## PROBLEM DESCRIPTION:
Show each line of the data below that has the string "avatar" in it.

Dataset items:
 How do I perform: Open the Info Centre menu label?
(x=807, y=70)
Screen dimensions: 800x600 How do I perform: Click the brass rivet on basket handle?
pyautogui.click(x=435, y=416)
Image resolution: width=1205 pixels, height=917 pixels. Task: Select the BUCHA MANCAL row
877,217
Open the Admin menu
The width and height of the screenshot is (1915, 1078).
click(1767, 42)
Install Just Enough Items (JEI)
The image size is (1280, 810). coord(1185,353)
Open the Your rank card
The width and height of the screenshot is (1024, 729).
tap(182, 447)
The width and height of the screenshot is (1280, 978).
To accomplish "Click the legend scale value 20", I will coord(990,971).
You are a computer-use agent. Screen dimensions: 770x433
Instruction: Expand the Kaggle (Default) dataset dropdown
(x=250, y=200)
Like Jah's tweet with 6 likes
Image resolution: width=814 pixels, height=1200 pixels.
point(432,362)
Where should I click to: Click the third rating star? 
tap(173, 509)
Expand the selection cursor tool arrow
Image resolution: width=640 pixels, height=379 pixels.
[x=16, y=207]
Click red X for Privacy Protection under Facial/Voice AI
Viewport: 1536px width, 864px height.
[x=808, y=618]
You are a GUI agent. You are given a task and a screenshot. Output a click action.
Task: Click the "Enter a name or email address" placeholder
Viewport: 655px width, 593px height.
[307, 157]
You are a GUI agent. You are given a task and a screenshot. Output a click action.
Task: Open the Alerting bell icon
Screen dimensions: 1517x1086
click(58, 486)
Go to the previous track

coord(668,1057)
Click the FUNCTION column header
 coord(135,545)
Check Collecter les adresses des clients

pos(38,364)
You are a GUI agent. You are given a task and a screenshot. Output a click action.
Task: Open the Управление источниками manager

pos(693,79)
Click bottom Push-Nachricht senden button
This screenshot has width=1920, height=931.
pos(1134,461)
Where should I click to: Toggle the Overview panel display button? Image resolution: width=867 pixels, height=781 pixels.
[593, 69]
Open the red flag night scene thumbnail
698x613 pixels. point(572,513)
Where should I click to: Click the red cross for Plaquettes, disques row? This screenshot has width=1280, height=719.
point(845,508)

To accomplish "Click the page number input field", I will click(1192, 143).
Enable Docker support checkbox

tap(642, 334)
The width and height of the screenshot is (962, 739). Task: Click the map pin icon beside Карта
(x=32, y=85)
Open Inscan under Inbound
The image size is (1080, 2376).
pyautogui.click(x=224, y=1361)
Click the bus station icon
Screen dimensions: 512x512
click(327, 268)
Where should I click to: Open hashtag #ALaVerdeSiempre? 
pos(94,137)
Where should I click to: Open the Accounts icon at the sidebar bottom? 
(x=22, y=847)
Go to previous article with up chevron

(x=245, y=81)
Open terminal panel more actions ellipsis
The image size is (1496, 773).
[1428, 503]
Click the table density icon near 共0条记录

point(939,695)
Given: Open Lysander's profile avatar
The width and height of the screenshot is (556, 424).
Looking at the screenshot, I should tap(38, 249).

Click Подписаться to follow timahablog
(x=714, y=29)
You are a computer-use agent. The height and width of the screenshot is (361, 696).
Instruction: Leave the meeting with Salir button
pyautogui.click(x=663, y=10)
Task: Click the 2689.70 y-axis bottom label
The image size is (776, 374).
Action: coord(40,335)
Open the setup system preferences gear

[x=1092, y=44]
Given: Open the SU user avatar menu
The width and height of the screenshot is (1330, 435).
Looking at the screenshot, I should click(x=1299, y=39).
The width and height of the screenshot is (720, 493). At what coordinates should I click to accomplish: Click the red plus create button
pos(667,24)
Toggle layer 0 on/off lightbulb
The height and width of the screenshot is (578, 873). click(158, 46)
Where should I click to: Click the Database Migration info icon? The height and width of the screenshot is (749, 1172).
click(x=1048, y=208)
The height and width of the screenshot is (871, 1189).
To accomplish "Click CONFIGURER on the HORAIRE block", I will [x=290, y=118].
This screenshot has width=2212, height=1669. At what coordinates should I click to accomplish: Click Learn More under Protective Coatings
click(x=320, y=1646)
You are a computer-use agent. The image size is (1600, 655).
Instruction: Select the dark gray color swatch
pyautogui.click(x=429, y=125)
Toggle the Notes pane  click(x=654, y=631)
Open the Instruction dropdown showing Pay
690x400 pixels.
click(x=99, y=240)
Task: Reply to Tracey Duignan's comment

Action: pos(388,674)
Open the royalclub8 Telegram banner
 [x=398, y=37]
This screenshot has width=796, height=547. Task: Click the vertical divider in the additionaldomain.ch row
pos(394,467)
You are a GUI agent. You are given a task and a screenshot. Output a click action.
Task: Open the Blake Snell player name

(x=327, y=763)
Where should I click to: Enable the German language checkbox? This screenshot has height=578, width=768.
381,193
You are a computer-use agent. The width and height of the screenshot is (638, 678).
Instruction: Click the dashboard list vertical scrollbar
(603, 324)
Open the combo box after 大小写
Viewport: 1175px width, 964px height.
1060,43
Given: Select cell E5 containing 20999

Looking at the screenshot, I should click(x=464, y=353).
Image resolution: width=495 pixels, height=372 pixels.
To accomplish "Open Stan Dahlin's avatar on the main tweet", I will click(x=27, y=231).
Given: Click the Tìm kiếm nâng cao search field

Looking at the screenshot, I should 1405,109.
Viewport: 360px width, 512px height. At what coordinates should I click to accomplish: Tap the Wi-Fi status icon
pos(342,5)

## SOLUTION FOR THIS TASK:
Given: Open Lysander's profile avatar
Given: Open the SU user avatar menu
To accomplish "Open Stan Dahlin's avatar on the main tweet", I will click(x=27, y=231).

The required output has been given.